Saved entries
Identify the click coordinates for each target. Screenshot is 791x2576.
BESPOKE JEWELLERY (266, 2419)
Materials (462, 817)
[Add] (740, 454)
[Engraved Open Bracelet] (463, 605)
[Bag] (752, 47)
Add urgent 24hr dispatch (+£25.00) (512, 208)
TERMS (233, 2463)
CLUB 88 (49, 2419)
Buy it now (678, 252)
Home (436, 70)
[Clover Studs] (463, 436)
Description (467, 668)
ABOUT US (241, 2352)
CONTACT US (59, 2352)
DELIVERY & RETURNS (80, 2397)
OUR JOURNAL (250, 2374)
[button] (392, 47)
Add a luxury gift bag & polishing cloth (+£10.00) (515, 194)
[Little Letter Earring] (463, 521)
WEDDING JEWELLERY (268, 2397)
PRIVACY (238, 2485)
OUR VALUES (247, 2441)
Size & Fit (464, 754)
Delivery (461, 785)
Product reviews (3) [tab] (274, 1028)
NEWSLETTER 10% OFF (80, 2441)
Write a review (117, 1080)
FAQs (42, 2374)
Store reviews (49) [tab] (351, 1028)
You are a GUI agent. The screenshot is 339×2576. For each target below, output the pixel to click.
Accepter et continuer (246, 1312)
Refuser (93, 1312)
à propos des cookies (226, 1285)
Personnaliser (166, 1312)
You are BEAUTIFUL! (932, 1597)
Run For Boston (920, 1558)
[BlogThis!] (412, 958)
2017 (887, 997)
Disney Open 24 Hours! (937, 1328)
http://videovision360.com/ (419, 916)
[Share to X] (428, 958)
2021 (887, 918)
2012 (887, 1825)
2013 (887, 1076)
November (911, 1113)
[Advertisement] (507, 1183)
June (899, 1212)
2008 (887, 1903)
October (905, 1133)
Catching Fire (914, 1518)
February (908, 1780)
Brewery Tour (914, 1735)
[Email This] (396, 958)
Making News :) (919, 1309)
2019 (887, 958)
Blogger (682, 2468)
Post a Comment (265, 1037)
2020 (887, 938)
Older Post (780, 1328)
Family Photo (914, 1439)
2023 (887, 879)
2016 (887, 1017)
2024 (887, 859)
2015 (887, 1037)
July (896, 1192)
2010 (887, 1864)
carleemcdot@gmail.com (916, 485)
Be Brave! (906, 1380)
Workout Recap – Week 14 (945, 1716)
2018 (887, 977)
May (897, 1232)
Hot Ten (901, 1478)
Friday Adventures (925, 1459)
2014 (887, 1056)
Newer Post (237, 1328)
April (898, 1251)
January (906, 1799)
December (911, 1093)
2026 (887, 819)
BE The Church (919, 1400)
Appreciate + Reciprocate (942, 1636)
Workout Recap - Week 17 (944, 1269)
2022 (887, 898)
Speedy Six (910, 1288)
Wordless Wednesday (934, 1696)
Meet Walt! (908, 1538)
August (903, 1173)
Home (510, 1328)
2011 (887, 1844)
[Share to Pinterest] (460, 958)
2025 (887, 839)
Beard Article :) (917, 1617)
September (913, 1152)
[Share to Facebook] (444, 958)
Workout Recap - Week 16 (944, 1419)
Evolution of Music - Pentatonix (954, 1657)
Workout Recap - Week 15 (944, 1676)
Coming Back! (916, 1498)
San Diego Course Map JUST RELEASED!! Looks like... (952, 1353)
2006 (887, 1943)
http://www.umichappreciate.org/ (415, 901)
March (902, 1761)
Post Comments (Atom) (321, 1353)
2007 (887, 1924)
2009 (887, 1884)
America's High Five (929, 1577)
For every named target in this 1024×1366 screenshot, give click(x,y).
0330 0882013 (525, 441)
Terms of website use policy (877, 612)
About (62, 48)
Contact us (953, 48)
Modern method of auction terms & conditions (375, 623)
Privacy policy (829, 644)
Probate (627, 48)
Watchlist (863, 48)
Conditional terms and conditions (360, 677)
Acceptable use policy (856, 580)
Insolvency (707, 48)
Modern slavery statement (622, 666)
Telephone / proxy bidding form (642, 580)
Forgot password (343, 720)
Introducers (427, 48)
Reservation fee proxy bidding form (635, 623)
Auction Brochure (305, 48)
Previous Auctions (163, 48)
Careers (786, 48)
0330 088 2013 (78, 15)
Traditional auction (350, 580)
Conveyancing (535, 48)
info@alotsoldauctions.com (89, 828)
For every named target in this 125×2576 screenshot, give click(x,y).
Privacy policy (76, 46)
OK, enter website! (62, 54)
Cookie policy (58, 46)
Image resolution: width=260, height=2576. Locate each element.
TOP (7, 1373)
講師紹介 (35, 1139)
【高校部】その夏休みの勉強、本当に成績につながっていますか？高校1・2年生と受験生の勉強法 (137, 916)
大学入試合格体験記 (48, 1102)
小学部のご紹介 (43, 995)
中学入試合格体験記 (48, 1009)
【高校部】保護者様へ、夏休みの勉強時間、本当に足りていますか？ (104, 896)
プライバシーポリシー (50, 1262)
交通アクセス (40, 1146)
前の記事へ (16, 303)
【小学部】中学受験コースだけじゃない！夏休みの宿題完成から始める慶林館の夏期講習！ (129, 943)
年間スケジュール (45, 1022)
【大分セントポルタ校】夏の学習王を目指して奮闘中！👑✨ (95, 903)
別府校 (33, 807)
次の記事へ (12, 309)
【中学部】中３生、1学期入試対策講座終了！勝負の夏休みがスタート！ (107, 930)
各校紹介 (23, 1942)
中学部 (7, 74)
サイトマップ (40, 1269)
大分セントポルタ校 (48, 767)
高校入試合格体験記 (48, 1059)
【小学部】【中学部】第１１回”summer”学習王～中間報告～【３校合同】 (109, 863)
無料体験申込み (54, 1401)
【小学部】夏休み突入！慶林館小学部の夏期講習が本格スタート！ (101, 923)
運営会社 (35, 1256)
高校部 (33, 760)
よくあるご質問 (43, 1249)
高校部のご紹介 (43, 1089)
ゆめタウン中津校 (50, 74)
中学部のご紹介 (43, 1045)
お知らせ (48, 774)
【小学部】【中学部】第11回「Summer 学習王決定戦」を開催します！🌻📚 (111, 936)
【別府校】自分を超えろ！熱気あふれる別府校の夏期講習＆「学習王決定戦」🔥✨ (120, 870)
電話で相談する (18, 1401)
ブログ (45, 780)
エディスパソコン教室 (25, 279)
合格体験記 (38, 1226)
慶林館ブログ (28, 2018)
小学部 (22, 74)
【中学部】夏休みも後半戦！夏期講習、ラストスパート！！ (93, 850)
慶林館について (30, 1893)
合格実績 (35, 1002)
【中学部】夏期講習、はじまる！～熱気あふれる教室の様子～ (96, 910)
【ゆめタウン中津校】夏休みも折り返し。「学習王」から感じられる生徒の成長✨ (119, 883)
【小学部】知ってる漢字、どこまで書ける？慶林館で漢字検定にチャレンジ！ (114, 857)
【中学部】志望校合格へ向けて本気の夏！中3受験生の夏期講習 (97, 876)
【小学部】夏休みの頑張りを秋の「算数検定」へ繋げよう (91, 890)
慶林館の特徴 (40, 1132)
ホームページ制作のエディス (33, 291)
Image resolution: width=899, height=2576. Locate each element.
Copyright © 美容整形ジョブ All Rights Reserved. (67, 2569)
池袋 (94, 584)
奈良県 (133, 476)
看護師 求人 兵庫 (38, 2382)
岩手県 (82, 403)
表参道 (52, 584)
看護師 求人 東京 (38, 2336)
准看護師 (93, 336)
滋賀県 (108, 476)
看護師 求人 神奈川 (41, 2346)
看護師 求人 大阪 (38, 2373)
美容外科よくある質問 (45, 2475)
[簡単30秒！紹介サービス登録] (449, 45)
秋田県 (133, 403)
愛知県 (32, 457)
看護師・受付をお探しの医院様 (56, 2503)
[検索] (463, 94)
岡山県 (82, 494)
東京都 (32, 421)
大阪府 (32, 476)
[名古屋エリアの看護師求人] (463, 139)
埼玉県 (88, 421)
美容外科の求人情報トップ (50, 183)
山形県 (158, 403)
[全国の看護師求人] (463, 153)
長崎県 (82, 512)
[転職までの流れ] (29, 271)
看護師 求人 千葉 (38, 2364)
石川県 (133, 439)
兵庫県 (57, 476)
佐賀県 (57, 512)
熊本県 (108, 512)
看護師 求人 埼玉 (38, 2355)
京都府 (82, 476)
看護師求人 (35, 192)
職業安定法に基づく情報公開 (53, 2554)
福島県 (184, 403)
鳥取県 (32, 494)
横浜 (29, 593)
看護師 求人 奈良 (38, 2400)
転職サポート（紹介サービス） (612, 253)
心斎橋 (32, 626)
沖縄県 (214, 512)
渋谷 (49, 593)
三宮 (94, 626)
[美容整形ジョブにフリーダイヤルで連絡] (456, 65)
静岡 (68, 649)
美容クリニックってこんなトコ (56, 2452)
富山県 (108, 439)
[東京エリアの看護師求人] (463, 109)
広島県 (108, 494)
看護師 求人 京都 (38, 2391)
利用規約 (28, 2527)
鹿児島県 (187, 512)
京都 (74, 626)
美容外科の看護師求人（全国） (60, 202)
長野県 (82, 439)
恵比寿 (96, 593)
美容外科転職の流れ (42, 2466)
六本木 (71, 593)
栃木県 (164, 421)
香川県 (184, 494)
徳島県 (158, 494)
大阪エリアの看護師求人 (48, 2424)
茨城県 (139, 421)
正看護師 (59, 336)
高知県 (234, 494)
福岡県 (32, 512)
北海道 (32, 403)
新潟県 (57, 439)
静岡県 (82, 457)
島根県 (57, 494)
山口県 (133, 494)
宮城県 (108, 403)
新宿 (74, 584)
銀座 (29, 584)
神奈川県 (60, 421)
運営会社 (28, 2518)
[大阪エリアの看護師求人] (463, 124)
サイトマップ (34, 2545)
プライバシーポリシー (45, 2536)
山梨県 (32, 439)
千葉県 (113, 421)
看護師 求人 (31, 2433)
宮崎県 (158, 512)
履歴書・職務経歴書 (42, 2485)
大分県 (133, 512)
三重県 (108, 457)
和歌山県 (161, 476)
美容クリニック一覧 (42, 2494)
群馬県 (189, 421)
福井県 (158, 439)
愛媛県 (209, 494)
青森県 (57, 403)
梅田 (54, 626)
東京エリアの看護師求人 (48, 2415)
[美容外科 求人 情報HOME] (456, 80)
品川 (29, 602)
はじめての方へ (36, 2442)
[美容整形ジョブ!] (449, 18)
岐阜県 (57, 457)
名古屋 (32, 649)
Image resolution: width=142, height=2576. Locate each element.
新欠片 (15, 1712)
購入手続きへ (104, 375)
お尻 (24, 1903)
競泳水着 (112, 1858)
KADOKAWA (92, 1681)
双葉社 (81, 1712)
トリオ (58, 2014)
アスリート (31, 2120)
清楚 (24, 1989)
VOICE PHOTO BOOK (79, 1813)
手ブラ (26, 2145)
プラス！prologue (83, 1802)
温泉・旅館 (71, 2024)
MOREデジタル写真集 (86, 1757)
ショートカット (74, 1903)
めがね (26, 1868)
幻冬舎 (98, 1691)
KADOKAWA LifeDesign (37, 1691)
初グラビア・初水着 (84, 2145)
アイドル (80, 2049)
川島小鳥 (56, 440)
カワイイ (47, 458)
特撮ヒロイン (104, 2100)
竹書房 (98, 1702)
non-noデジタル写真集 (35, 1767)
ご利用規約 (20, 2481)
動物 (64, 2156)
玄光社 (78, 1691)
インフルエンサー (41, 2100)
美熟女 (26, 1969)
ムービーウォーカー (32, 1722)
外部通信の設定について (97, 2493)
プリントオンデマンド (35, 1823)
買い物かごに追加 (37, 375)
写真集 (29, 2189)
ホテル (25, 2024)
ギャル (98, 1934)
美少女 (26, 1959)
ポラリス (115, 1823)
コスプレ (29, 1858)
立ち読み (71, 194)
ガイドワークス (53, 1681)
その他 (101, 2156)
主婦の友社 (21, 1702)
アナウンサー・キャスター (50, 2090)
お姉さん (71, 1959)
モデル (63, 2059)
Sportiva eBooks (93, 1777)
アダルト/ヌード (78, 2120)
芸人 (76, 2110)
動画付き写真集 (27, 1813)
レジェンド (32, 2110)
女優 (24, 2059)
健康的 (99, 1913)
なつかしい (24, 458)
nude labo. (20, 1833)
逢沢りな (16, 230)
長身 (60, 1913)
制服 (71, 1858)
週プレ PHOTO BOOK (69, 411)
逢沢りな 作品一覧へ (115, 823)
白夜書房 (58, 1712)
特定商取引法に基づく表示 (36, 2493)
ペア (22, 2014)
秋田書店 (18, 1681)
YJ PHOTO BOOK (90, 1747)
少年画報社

Directions for this task: Of the lines above, retype only those from the line containing "December (911, 1093)" through the line containing "Conditional terms and conditions (360, 677)", including both, exactly.

Your solution:
December (911, 1093)
2026 (887, 819)
BE The Church (919, 1400)
Appreciate + Reciprocate (942, 1636)
Workout Recap - Week 17 (944, 1269)
2022 (887, 898)
Speedy Six (910, 1288)
Wordless Wednesday (934, 1696)
Meet Walt! (908, 1538)
August (903, 1173)
Home (510, 1328)
2011 (887, 1844)
[Share to Pinterest] (460, 958)
2025 (887, 839)
Beard Article :) (917, 1617)
September (913, 1152)
[Share to Facebook] (444, 958)
Workout Recap - Week 16 (944, 1419)
Evolution of Music - Pentatonix (954, 1657)
Workout Recap - Week 15 (944, 1676)
Coming Back! (916, 1498)
San Diego Course Map JUST RELEASED!! Looks like... (952, 1353)
2006 (887, 1943)
http://www.umichappreciate.org/ (415, 901)
March (902, 1761)
Post Comments (Atom) (321, 1353)
2007 (887, 1924)
2009 (887, 1884)
America's High Five (929, 1577)
For every named target in this 1024×1366 screenshot, give click(x,y).
0330 0882013 (525, 441)
Terms of website use policy (877, 612)
About (62, 48)
Contact us (953, 48)
Modern method of auction terms & conditions (375, 623)
Privacy policy (829, 644)
Probate (627, 48)
Watchlist (863, 48)
Conditional terms and conditions (360, 677)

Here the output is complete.